We only experience that with large queries and not sure why.
thanks
There are also other flavors of the same happening:
ChannelClosedException: [FABRIC]: Channel closed /198.18.101.211:45678 ↔ /198.18.101.215:42096 (fabric server)
Above mentioned IP are Executor 2 and Executor 4 for example.
have you checked if the executors are crashing / restarting when the error occurs? If yes, I’d look for the exit code – 137 (out of memory) maybe?
I’ve seen cases in production where executors were killed because of out-of-memory situations on the OS level. Other cases with similar error messages were caused by high CPU load on the executor node(s) leading to timeouts when the executor was meant to reply to the coordinator (usual timeout in Dremio is 5000ms for that).
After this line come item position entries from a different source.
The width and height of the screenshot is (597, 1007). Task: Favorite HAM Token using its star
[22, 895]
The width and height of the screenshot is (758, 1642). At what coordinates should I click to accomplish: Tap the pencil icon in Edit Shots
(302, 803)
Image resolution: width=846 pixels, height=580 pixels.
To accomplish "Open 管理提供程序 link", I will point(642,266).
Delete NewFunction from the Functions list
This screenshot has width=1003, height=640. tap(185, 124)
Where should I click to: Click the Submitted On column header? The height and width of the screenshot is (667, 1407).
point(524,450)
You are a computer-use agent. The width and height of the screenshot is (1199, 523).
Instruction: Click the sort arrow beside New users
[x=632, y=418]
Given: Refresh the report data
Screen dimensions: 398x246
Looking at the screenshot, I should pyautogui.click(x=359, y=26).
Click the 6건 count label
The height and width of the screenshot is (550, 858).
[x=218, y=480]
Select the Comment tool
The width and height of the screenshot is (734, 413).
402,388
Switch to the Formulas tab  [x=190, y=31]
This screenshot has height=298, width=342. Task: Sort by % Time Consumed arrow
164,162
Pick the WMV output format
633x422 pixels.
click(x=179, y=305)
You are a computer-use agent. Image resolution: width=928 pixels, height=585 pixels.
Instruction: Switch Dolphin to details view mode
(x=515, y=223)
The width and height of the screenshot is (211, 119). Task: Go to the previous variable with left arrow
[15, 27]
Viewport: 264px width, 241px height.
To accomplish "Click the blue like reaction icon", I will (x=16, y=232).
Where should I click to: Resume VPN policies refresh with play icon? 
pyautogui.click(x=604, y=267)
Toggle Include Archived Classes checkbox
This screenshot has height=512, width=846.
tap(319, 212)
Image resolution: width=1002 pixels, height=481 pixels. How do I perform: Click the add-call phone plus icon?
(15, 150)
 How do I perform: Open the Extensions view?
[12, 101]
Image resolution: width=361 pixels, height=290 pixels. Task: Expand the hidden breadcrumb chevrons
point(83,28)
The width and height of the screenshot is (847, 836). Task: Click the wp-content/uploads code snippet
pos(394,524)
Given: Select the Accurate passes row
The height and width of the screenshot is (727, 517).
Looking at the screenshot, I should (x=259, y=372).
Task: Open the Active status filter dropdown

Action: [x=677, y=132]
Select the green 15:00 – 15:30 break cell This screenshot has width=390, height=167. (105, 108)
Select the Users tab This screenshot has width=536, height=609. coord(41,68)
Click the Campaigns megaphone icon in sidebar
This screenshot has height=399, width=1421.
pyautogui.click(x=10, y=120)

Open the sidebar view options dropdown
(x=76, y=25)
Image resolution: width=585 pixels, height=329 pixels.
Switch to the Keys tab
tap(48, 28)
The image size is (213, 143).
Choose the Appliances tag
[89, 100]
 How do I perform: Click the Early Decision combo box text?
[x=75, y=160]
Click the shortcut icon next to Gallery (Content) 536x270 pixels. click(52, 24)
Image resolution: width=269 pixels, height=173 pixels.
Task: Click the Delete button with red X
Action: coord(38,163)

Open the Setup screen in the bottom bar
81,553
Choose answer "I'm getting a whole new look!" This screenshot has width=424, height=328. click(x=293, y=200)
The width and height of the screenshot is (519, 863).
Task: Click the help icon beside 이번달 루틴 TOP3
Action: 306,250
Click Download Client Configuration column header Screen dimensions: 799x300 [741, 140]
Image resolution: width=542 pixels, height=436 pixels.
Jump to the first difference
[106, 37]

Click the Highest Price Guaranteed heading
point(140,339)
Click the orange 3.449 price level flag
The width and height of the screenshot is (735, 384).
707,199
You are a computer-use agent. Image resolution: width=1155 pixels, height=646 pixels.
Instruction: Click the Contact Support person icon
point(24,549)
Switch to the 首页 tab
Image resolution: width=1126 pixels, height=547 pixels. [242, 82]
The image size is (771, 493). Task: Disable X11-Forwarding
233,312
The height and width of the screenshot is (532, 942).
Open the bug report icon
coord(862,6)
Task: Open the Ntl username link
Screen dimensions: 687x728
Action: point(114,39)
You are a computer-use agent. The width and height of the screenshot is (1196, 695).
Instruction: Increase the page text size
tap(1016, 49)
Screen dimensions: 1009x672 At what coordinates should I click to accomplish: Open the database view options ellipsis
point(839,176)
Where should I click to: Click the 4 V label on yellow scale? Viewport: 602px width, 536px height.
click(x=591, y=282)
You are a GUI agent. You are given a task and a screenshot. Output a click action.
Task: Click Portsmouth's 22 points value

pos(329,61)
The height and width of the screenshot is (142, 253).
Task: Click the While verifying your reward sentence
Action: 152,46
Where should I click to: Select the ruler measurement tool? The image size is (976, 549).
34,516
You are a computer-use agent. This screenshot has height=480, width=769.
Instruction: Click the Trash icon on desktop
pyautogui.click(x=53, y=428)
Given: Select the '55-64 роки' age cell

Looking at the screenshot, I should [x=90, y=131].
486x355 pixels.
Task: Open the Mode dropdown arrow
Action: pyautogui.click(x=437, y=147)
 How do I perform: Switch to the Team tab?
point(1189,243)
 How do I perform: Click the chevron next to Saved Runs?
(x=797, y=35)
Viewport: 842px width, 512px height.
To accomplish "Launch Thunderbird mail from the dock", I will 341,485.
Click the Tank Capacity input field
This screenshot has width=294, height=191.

Like Dr Tim says, dremio-executor-4.dremio-cluster-pod.mlops-lakehouse.svc.cluster.local went unresponsive, any chance you send us the server.log, server.out (if writing to a persistent disk) and GC logs from that server. It should give us clues on why it went unresponsive
Hey @balaji.ramaswamy due to several redeployments I have lost the logs already, but I have another case.
it is simple update on big table that should be able to both parallelize and be split into manageable chunks, so no reason to over load the executors. during the operation the cpu and memory utilizations were not higher than 30%. and it failed after 7mins.